Hida Viloria : Apesar de ter trabalhado muito por muito tempo nesse livro, parte de mim se perguntou se o mundo estava realmente pronto para reagir positivamente a um tópico ainda bastante obscuro e estigmatizado. No entanto, no fundo, senti que os temas centrais de lutar para encontrar-se, amar-se e abraçar partes de si mesmo que são consideradas diferentes são tão universais que podem ressoar e falar com muitos leitores. Então, estou emocionado de que as pessoas estejam recebendo a mensagem e, de certa forma, não acho isso muito surpreendente porque acho que as pessoas são mais introspectivas, conscientes de si mesmas e a justiça social que nunca.

Ariel Gore : Eu gosto da maneira como você fala sobre seus relacionamentos com seus pais no livro. Você descreve seu pai como muito desafiador na melhor das hipóteses, mas você também acredita que ele deixa seu corpo sozinho no nascimento. Você pode falar sobre o que acabou por ser uma escolha incomum na parte de seus pais?

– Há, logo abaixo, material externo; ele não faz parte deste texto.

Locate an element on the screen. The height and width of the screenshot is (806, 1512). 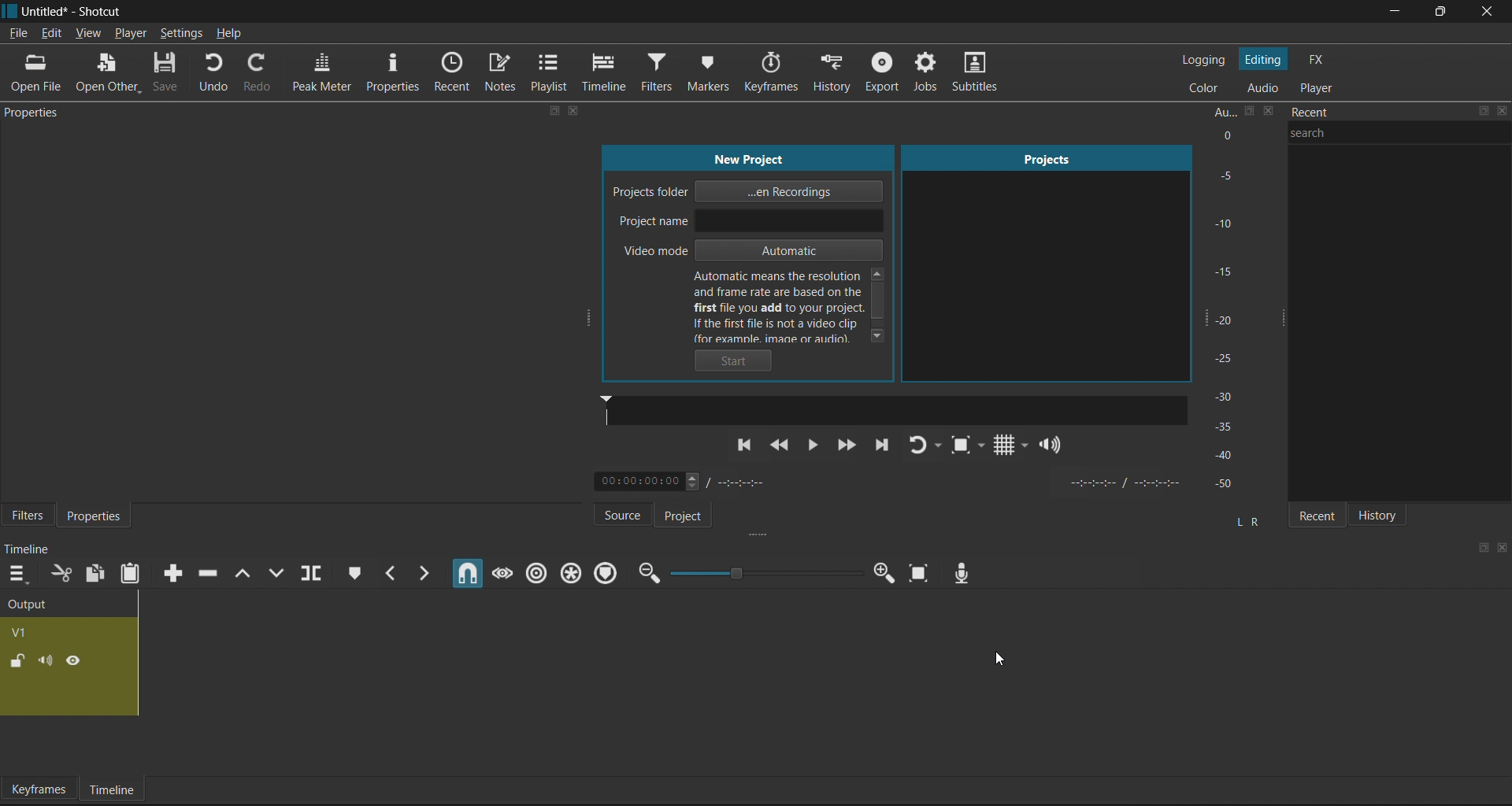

Hida Viloria : Penso que, em última análise, foi realmente apenas senso comum, porque todos sabem que a cirurgia é arriscada, então por que você arriscaria a vida do seu bebê por um procedimento cosmético? Meu pai era um médico para que ele não pudesse ser mentiroso sobre os procedimentos. Conheço outro ativista intersexual, cujo pai também é médico e optou por não sujeitá-lo a cirurgias genitais também. Infelizmente, a maioria dos pais não são médicos, então eles ignoram esse senso comum e acompanham as recomendações dos médicos.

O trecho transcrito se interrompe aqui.